Endobutton Fixation Procedure for AC Joint Dislocation
The surgical treatment of acromioclavicular (AC) joint dislocation using endobutton fixation is a minimally invasive technique that provides excellent joint reduction and stability with fewer complications compared to other fixation methods.
Preoperative Assessment
- Obtain standard radiographs including anteroposterior (AP) views in internal and external rotation and an axillary or scapula-Y view to confirm AC joint dislocation 1
- CT scan may be necessary for better characterization of complex fracture patterns if radiographs are equivocal 1
- MRI may be considered to evaluate associated soft tissue injuries including labral tears 1
- Classify the AC joint dislocation according to the Rockwood classification (types III-V typically require surgical intervention)
Surgical Procedure: Step-by-Step
Patient Positioning and Preparation
- Position the patient in a beach chair position with the affected shoulder exposed
- Prepare and drape the shoulder in a sterile fashion
- Mark anatomical landmarks including the clavicle, acromion, and coracoid process
Surgical Approach
- Make a small 2-3 cm incision over the distal clavicle, centered approximately 2-3 cm medial to the AC joint
- Expose the superior surface of the distal clavicle
- Make a second small incision (1-2 cm) at the level of the coracoid process
Tunnel Creation
- Identify the center of the clavicle approximately 2-3 cm medial to the AC joint
- Use a drill guide positioned on the superior surface of the clavicle and directed toward the base of the coracoid process
- Drill a 4.0 mm guide pin from the clavicle to the coracoid process
- Overdrill the guide pin with a 4.5-6.0 mm cannulated drill to create the tunnel
Endobutton Placement
- Prepare the endobutton construct with four strands of high-strength suture
- Pass the endobutton device through the drill tunnel from the clavicle to the coracoid
- Deploy the first endobutton under the coracoid process
- Reduce the AC joint by applying downward pressure on the clavicle while pulling the sutures upward
- Secure the second endobutton on top of the clavicle while maintaining reduction
- Tie the sutures over the superior endobutton with appropriate tension
For Double Endobutton Technique (Preferred)

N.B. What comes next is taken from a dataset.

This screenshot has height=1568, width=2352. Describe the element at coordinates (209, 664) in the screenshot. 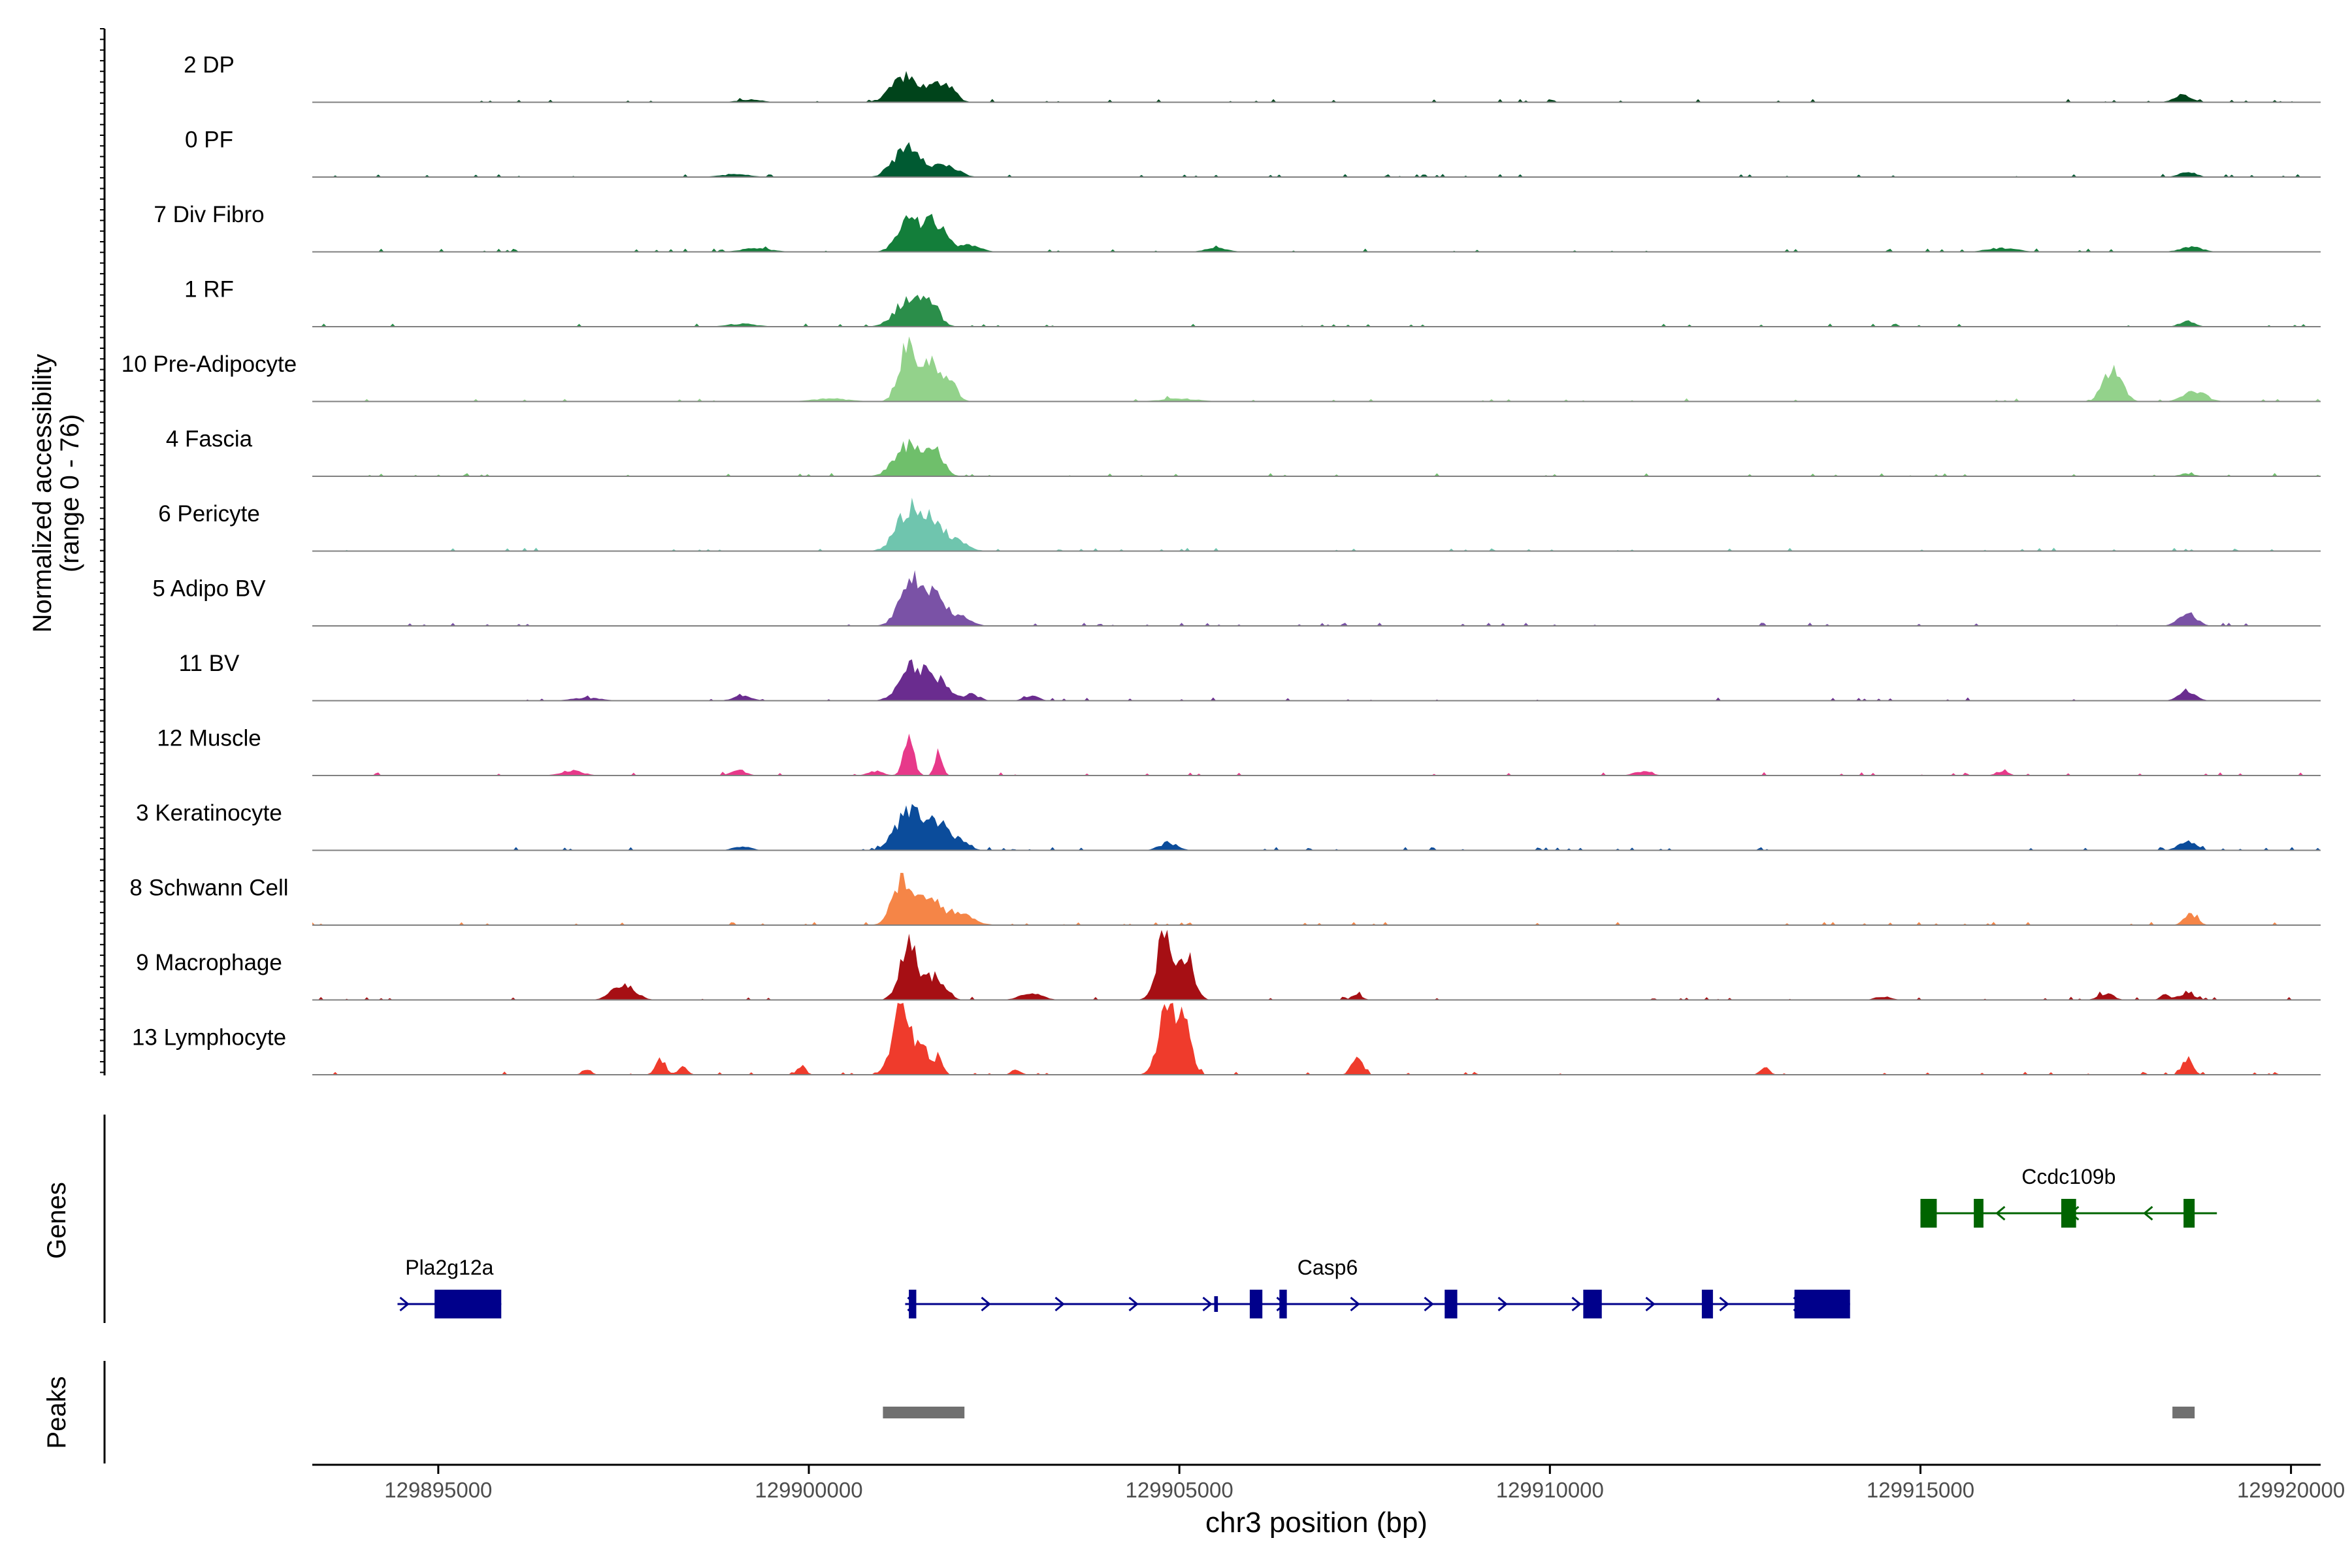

- Create a second tunnel approximately 1 cm lateral to the first tunnel
- Repeat the endobutton placement process through the second tunnel
- The double endobutton technique provides better outcomes with fewer complications compared to single endobutton fixation 2
Wound Closure
- Irrigate the wounds thoroughly
- Close the deep fascia with absorbable sutures
- Close the skin with subcuticular sutures or skin staples
- Apply sterile dressings
Postoperative Management
Immediate Postoperative Care
- Immobilize the shoulder in a sling for 4-6 weeks
- Prescribe appropriate pain management including NSAIDs as first-line treatment 3
- Obtain postoperative radiographs to confirm adequate reduction
Rehabilitation Protocol
Phase 1 (0-4 weeks): Pain control and protected range of motion
- Maintain sling immobilization
- Begin gentle passive range of motion exercises
Phase 2 (4-8 weeks): Progressive strengthening exercises
- Discontinue sling
- Begin active-assisted range of motion exercises
- Initiate light strengthening exercises
Phase 3 (8-12 weeks): Sport-specific or occupation-specific training
- Progress to full active range of motion
- Advance strengthening program
- Begin sport-specific or occupation-specific activities 3
Follow-up Schedule
- First follow-up at 2 weeks for wound check
- Subsequent follow-ups at 6 and 12 weeks to assess healing and function
- Final follow-up at 6 months to evaluate long-term outcomes 3
Outcomes and Complications
Expected Outcomes
- Mean correction of coracoclavicular distance: approximately 12.6 mm 4
- Average QuickDASH scores: 4.2 (range 0-6.8) 4
- Return to full activities: typically 3-6 months postoperatively
Potential Complications
- Redislocation
- Button slippage
- Erosion
- AC joint instability
- Hardware pain
Clinical Pearls
- Double endobutton technique achieves better outcomes with fewer complications compared to single endobutton technique 2
- Avoid overreduction of the clavicle; compare to the contralateral side
- Ensure proper tunnel positioning to prevent button cutout through the clavicle or coracoid
- The arthroscopy-assisted modified triple endobutton plate fixation can further reduce operative time and complications 5
- Return to full activity should be permitted only when the patient demonstrates complete resolution of pain, full range of motion, and strength symmetry >90% compared to the uninjured side 3
This procedure provides excellent reduction of the AC joint with minimal invasiveness and good functional outcomes when performed correctly.